5.ª Mostra do Filme Marginal começa dia 12 de setembro no Rio de Janeiro

A Mostra do Filme Marginal tem por objetivo valorizar e divulgar produções audiovisuais independentes brasileiras que coloquem em cena personagens e temáticas socialmente marginalizadas
"Caluim", curta-metragem baiano, com direção de Marcos Alexandre 5.ª Mostra do Filme Marginal "Caluim", curta-metragem baiano, com direção de Marcos Alexandre 5.ª Mostra do Filme Marginal
"Caluim", curta-metragem baiano, com direção de Marcos Alexandre

De 12 a 21 de setembro, o Rio de Janeiro sedia a 5.ª Mostra do Filme Marginal: Cinema de Luta, Arte de Libertação. Com entrada franca, o público terá acesso a produções audiovisuais independentes de curta, média e longa-metragem que estimulam a reflexão sobre injustiças e desigualdades e que inspirem a ação e a resistência.
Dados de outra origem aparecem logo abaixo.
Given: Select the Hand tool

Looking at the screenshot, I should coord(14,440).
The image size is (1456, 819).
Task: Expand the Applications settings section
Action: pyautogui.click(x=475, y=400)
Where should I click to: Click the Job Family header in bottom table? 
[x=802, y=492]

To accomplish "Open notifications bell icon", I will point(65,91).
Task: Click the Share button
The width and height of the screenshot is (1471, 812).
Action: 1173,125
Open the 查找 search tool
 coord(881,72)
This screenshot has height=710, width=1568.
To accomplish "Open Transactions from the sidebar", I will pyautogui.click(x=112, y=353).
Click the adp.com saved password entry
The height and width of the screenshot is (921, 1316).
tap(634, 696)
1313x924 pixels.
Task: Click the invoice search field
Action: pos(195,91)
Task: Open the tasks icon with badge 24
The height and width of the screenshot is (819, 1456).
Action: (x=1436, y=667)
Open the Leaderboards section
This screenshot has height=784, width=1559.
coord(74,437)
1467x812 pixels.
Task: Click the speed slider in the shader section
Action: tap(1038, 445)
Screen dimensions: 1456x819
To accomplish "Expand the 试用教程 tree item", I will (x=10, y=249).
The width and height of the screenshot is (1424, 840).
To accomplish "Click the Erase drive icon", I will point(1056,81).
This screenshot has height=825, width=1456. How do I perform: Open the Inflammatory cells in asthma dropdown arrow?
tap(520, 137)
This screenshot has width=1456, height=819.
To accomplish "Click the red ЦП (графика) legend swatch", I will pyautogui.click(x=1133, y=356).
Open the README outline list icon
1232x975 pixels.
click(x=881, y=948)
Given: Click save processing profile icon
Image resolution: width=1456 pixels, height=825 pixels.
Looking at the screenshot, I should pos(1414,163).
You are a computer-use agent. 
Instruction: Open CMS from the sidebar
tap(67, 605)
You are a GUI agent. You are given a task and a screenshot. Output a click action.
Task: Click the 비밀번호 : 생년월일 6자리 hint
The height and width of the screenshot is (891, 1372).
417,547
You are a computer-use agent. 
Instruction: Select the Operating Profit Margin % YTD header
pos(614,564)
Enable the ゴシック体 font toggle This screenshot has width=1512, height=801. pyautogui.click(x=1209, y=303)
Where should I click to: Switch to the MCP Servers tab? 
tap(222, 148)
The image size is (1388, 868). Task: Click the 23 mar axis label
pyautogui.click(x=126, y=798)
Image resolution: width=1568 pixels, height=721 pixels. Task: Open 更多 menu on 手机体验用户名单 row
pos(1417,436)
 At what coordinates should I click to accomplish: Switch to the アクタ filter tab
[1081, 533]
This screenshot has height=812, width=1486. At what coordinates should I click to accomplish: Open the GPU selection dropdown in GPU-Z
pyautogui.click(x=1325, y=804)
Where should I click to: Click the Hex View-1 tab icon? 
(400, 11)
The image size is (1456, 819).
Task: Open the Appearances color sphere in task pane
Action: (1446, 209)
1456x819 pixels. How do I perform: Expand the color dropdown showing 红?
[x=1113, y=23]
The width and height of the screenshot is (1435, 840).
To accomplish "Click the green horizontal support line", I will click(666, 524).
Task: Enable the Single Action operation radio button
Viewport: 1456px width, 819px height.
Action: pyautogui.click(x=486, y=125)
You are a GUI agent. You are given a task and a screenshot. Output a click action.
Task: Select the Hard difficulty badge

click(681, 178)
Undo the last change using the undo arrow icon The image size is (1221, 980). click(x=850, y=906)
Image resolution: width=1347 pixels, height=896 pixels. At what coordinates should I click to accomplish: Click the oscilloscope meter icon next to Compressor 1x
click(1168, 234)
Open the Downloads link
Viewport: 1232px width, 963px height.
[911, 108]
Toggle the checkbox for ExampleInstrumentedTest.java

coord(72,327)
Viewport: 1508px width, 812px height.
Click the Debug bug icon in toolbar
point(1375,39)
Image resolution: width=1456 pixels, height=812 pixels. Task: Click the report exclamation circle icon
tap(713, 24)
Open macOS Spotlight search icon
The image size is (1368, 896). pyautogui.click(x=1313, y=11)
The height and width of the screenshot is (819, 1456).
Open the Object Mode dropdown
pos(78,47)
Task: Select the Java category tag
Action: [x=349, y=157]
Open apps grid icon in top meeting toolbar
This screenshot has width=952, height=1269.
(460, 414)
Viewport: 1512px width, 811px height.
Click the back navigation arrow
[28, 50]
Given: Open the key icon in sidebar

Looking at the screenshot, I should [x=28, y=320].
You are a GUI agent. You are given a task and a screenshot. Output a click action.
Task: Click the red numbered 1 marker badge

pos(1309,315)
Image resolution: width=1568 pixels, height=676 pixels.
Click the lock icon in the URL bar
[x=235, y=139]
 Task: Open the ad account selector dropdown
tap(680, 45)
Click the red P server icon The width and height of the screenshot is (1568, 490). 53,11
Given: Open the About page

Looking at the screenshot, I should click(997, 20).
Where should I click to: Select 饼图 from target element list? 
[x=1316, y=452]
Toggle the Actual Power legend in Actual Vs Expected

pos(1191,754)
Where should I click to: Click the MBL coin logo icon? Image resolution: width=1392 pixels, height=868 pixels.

O evento será centralizado no Estação NET Botafogo, mas estão programadas exibições em diferentes pontos da cidade, como o IFCS/UFRJ, a Biblioteca Parque de Manguinhos, Instituto Benjamin Constant, Areninha de Guadalupe, Teatro Correios Léa Garcia, Ponto Cine, Galpão Bela Maré, Lado B e CCS Movimento. Muitas sessões incluem bate-papo com os realizadores.

A 5.ª Mostra do Filme Marginal é uma realização da Corpo Fechado Produtora com apoio do Pró-Carioca Audiovisual 2024 – Edital de Apoio à Produção de Mostras e Festivais de Audiovisual, Lei Paulo Gustavo, Rio Filme.

Realizada anualmente, a Mostra do Filme Marginal tem por objetivo valorizar e divulgar produções audiovisuais independentes brasileiras que coloquem em cena personagens e temáticas socialmente marginalizadas.

A mostra é um espelho das questões que mais mobilizam a nossa sociedade a cada ano. Na seleção de 2025, aparecem temas como precariedade de trabalho, encarceramento, etarismo, racismo, violência doméstica, superexploração de recursos naturais, exclusão, invisibilidade social, sexismo, lixões, entre outros, revela Uilton Oliveira, idealizador do evento.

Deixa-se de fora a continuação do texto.